Cette taxe rapporte deux cents millions à l’État. Une hausse de la taxe à 30 % réduit la profitabilité du secteur et donc l’incitation à produire. Supposons que l’activité en soit réduite de moitié. Les recettes fiscales s’élèvent alors à 30 % de cinq cents millions, soit cent cinquante millions. Augmenter les impôts a fait perdre à l’État cinquante millions.
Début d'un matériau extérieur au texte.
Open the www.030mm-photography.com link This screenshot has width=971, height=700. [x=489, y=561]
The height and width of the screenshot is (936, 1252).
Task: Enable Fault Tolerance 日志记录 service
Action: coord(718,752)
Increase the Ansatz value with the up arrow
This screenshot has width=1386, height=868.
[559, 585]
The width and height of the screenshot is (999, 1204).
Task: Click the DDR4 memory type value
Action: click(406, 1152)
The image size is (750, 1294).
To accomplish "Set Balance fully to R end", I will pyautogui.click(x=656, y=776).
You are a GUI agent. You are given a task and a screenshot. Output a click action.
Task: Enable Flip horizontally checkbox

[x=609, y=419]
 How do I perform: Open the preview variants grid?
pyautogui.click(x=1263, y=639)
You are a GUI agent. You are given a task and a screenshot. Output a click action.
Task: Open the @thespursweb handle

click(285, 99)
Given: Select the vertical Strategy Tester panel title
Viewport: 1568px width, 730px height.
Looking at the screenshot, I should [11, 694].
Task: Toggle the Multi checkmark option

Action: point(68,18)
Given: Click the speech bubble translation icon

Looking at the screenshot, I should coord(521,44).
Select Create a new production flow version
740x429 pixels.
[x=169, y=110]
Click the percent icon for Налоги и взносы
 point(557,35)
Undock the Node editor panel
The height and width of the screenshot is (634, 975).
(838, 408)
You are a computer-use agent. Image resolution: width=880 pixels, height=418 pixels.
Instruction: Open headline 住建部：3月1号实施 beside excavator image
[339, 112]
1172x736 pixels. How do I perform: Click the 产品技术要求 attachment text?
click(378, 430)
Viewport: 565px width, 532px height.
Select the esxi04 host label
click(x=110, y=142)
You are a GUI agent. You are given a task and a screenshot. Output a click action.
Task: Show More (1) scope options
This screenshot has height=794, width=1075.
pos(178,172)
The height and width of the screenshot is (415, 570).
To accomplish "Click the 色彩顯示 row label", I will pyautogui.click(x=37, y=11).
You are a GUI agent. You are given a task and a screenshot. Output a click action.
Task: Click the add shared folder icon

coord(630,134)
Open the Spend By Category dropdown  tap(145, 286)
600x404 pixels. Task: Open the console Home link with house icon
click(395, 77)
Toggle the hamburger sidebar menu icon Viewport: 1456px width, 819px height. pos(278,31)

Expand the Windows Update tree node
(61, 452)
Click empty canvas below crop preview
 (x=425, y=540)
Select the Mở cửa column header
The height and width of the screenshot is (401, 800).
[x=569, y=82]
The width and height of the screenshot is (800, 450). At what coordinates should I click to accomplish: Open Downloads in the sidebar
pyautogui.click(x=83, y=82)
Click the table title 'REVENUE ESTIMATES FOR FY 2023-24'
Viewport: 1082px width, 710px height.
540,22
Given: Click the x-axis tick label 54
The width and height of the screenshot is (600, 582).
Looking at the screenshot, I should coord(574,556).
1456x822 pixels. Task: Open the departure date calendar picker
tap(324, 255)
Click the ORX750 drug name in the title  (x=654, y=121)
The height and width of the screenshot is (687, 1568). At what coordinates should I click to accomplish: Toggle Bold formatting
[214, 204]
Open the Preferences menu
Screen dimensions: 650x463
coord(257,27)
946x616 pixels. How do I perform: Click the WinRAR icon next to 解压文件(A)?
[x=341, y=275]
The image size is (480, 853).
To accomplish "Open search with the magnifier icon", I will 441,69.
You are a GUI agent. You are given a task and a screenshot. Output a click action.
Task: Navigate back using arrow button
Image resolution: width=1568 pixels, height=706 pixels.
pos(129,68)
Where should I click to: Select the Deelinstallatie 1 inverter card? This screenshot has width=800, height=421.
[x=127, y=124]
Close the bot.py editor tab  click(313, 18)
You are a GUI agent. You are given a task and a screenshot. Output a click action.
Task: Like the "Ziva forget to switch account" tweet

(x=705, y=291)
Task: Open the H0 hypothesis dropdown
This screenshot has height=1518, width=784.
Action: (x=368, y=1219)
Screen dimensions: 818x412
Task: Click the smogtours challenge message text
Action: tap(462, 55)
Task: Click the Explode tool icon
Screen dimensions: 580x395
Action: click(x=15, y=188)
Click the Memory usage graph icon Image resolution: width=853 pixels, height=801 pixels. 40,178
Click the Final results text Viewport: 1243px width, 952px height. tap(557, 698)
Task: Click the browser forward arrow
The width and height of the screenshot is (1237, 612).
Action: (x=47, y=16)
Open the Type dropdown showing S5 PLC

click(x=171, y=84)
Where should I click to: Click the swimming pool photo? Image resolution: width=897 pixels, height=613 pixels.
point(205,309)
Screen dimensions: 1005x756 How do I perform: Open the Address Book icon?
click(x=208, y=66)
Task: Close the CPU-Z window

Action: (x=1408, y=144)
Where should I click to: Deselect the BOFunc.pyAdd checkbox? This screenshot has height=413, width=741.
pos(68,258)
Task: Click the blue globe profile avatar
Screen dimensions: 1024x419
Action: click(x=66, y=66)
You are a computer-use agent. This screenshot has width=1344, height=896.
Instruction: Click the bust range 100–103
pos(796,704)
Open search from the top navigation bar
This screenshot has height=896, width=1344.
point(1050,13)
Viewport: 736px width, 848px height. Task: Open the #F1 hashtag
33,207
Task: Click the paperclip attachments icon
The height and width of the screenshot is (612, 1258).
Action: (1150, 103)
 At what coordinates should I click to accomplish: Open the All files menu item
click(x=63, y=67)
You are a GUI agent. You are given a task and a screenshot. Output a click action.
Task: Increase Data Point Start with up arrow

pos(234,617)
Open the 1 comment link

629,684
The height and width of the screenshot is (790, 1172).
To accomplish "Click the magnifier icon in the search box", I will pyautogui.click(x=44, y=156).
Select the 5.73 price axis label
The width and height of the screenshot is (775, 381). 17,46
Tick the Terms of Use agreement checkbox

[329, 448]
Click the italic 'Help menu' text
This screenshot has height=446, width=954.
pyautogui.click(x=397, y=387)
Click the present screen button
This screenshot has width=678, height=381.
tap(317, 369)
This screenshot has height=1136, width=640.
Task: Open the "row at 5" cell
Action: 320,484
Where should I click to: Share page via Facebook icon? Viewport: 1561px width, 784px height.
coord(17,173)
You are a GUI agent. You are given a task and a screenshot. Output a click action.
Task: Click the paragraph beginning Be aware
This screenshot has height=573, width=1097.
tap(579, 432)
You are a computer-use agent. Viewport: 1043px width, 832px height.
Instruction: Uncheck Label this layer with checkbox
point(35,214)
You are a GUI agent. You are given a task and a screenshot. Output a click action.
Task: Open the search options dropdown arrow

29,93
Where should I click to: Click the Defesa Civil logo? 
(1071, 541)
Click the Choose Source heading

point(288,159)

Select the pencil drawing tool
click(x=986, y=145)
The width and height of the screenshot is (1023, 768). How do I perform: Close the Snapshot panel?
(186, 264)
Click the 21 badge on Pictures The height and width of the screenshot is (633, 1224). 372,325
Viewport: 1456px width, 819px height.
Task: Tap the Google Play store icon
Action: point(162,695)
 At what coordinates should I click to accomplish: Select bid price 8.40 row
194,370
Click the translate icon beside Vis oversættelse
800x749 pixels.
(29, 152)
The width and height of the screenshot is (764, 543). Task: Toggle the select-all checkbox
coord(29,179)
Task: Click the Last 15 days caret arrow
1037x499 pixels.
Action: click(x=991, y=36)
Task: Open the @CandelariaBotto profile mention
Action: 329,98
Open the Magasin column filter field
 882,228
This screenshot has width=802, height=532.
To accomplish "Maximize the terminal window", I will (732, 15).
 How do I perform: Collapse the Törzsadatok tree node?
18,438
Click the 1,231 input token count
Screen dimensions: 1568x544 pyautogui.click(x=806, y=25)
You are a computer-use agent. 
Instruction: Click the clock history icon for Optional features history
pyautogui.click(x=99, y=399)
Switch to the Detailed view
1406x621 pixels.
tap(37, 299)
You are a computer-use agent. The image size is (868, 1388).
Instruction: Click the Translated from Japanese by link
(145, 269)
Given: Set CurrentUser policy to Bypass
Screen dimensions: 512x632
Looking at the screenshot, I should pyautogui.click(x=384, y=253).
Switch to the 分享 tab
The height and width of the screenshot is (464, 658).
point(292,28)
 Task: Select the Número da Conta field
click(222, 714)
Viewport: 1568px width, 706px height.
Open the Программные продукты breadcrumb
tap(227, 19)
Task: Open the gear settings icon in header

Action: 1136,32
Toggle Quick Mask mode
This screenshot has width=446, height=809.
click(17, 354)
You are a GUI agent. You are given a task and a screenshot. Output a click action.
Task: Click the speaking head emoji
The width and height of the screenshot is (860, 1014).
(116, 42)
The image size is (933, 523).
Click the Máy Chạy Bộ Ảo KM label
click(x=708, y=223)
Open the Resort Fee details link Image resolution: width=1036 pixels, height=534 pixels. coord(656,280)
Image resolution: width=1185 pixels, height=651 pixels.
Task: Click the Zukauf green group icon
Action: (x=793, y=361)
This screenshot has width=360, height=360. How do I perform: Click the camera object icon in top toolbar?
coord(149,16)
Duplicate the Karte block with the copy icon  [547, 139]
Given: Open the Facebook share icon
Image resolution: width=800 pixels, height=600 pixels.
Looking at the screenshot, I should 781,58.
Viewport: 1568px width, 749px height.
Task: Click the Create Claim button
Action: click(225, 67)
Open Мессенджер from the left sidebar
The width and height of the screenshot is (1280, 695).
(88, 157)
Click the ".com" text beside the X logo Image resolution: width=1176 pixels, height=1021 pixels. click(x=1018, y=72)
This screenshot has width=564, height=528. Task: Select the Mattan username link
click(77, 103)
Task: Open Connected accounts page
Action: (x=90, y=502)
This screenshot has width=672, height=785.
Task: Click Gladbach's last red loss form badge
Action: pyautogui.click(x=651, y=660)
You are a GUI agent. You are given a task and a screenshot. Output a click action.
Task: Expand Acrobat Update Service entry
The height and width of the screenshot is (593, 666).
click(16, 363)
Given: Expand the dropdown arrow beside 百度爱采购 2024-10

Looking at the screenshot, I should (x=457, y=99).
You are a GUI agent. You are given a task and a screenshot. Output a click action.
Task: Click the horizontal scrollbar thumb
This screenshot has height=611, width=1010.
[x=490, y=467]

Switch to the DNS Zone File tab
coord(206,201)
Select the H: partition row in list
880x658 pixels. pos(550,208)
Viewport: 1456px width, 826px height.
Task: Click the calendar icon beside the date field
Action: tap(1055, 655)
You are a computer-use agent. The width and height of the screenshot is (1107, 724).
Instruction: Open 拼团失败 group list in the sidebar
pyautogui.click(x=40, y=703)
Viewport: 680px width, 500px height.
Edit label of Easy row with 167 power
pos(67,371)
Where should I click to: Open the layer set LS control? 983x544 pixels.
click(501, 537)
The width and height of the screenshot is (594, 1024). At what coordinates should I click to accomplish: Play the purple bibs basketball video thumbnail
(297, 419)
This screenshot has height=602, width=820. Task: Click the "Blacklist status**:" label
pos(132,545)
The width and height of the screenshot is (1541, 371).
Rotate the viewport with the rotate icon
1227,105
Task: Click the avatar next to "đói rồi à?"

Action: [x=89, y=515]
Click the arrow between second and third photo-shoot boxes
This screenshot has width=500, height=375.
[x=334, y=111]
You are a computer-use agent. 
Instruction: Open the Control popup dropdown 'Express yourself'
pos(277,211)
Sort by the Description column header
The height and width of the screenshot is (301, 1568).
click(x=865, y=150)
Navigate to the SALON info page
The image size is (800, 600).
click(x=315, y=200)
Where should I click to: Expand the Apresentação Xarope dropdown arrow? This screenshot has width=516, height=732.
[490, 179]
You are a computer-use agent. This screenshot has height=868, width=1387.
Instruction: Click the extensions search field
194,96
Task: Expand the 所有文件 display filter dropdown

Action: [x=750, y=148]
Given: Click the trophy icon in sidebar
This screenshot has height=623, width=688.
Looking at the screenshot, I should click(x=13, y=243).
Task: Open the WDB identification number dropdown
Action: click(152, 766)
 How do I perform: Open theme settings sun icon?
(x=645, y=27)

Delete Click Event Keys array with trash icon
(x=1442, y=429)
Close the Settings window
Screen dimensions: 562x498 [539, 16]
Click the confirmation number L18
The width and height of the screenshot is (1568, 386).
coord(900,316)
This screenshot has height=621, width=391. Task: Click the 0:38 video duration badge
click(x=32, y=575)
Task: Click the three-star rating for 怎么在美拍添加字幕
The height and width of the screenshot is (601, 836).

On pourrait imaginer qu’en pratique, un gouvernement ne choisirait jamais un taux d’imposition situé sur une portion décroissante de la courbe de Laffer.
En effet, dans une telle situation, il suffirait d’alléger la fiscalité pour accroître le bien-être de tout le monde, y compris de ceux qui vivent de l’impôt, puisque les recettes augmenteraient ! En réalité, il y a autant de courbes de Laffer que de taux d’imposition, et celles-ci ne sont pas directement observables. On ne peut que les modéliser et les estimer en faisant des hypothèses sur le comportement des agents face à un changement de la fiscalité. De plus, la base fiscale ne réagit pas immédiatement aux taux d’imposition.
Il faut du temps pour décider de prendre une retraite anticipée, fermer une entreprise ou installer une usine à l’étranger, en fonction du système fiscal. Ainsi, la fiscalité a peu d’effets sur la base d’imposition à court terme – l’effet arithmétique domine – mais il en va autrement à long terme.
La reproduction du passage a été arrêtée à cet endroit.